Dataset records:
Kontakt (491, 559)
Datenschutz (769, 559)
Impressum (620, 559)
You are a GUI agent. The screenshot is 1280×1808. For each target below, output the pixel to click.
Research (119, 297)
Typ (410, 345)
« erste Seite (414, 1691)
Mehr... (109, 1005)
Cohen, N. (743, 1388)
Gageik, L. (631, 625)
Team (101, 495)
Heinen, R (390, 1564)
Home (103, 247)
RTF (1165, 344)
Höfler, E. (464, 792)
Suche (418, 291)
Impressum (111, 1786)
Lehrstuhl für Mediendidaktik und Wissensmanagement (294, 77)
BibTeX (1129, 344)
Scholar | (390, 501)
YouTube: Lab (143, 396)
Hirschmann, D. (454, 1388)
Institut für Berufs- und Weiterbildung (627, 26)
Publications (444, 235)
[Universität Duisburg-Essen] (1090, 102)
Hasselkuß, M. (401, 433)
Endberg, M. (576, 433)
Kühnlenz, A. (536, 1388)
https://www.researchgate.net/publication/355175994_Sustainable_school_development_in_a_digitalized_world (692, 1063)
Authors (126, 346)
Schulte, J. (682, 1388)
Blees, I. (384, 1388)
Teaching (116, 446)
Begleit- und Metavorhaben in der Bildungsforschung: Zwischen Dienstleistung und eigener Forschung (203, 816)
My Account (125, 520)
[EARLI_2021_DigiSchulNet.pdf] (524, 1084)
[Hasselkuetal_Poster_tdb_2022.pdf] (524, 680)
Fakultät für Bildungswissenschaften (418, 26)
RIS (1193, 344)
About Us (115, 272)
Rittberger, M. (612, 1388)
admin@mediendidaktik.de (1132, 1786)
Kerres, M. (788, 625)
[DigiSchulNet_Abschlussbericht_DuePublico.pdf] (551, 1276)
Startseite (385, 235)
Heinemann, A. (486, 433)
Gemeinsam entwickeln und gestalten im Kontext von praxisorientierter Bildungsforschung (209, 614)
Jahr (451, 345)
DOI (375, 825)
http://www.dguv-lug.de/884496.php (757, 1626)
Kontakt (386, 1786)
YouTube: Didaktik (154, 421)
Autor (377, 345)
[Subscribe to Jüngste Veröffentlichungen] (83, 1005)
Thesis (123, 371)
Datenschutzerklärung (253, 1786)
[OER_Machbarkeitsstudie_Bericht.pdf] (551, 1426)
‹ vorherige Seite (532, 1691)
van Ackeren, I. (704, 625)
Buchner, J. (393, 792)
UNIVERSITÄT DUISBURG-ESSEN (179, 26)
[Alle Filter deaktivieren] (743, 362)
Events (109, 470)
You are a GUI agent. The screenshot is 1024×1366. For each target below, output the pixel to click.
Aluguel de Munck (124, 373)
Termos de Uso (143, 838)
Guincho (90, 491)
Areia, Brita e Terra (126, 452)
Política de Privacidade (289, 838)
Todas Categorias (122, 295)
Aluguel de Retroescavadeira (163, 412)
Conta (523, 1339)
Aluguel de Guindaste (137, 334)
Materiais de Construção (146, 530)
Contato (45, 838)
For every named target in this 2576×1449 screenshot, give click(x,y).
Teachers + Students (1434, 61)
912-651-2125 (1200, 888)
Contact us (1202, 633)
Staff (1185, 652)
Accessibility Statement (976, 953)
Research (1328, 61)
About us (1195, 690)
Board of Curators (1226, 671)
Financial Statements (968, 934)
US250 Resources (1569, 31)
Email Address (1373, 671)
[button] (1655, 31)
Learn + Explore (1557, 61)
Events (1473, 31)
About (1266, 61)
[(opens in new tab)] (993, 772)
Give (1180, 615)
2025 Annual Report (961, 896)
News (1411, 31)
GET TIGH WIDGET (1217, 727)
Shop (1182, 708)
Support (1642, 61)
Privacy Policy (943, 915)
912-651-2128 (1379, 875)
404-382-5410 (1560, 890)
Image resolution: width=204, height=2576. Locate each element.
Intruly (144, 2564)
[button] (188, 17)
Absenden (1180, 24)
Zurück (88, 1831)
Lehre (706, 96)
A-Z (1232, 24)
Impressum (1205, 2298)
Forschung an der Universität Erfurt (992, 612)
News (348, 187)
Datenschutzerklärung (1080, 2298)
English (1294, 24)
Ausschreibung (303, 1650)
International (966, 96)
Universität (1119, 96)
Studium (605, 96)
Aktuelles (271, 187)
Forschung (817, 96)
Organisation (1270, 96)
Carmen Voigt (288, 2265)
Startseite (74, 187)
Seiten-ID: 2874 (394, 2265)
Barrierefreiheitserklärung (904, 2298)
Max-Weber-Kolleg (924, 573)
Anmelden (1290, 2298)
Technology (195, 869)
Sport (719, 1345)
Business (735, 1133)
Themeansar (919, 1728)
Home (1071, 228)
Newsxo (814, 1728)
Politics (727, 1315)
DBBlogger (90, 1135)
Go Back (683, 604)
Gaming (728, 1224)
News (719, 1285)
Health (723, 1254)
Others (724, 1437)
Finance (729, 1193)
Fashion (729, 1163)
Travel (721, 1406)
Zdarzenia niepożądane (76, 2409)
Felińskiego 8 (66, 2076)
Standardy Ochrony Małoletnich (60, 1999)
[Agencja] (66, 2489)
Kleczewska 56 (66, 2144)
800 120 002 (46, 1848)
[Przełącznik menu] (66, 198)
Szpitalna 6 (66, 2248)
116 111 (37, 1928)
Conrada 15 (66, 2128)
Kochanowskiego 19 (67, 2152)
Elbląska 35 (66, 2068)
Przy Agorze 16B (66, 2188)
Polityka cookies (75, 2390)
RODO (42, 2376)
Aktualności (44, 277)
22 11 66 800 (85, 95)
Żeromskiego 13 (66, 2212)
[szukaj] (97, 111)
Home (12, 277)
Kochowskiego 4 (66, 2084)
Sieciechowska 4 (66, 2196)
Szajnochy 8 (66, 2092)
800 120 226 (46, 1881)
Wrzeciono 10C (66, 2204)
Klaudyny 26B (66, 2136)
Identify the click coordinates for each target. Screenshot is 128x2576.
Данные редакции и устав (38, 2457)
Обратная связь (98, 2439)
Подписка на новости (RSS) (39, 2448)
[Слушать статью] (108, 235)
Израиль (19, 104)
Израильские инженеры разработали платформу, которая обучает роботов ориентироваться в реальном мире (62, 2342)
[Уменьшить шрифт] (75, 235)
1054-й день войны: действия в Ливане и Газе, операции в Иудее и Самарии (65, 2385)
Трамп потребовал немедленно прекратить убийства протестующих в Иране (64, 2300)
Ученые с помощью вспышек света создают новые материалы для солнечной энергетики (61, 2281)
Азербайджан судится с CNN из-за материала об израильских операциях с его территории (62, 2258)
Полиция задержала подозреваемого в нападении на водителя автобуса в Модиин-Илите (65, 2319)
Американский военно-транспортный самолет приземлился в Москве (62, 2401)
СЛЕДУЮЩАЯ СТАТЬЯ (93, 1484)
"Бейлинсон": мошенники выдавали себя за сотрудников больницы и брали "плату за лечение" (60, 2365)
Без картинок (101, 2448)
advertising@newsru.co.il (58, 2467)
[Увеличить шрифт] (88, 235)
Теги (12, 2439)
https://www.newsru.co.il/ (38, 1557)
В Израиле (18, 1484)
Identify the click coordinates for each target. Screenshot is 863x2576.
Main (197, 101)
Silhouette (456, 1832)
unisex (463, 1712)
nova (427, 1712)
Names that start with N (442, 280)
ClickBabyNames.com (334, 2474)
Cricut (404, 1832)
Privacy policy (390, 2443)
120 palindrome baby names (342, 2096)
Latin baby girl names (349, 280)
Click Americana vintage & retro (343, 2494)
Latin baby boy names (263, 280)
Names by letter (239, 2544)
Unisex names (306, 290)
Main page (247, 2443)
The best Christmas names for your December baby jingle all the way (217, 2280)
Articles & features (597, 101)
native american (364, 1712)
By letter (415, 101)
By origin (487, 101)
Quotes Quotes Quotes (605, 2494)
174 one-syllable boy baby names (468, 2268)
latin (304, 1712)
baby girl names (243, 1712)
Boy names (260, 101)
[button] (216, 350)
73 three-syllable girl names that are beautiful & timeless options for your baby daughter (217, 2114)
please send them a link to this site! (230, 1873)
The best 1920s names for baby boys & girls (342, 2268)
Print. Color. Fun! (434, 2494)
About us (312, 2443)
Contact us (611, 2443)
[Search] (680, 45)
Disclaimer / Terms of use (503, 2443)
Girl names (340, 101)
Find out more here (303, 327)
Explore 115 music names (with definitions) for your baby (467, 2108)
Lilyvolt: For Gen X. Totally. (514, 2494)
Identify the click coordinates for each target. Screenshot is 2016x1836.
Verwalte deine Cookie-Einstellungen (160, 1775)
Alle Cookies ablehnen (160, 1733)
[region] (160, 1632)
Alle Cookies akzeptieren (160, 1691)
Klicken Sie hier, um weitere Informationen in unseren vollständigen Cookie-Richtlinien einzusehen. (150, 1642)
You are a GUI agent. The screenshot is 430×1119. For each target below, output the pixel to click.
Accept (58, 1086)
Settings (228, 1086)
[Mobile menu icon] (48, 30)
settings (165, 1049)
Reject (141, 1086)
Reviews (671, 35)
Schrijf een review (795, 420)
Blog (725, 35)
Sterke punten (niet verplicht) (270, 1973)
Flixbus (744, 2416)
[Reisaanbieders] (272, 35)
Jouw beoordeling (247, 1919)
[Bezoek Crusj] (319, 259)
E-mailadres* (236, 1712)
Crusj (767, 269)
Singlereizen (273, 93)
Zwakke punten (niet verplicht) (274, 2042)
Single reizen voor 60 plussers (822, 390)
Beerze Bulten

Problem requirements:
Starting at the line above that contains "[Subscribe to Jüngste", repeat each line exactly up to and including the line that contains "A-Z (1232, 24)", and stop there.

Output below:
[Subscribe to Jüngste Veröffentlichungen] (83, 1005)
Thesis (123, 371)
Datenschutzerklärung (253, 1786)
[OER_Machbarkeitsstudie_Bericht.pdf] (551, 1426)
‹ vorherige Seite (532, 1691)
van Ackeren, I. (704, 625)
Buchner, J. (393, 792)
UNIVERSITÄT DUISBURG-ESSEN (179, 26)
[Alle Filter deaktivieren] (743, 362)
Events (109, 470)
You are a GUI agent. The screenshot is 1024×1366. For each target below, output the pixel to click.
Aluguel de Munck (124, 373)
Termos de Uso (143, 838)
Guincho (90, 491)
Areia, Brita e Terra (126, 452)
Política de Privacidade (289, 838)
Todas Categorias (122, 295)
Aluguel de Retroescavadeira (163, 412)
Conta (523, 1339)
Aluguel de Guindaste (137, 334)
Materiais de Construção (146, 530)
Contato (45, 838)
For every named target in this 2576×1449 screenshot, give click(x,y).
Teachers + Students (1434, 61)
912-651-2125 (1200, 888)
Contact us (1202, 633)
Staff (1185, 652)
Accessibility Statement (976, 953)
Research (1328, 61)
About us (1195, 690)
Board of Curators (1226, 671)
Financial Statements (968, 934)
US250 Resources (1569, 31)
Email Address (1373, 671)
[button] (1655, 31)
Learn + Explore (1557, 61)
Events (1473, 31)
About (1266, 61)
[(opens in new tab)] (993, 772)
Give (1180, 615)
2025 Annual Report (961, 896)
News (1411, 31)
GET TIGH WIDGET (1217, 727)
Shop (1182, 708)
Support (1642, 61)
Privacy Policy (943, 915)
912-651-2128 (1379, 875)
404-382-5410 (1560, 890)
Image resolution: width=204, height=2576. Locate each element.
Intruly (144, 2564)
[button] (188, 17)
Absenden (1180, 24)
Zurück (88, 1831)
Lehre (706, 96)
A-Z (1232, 24)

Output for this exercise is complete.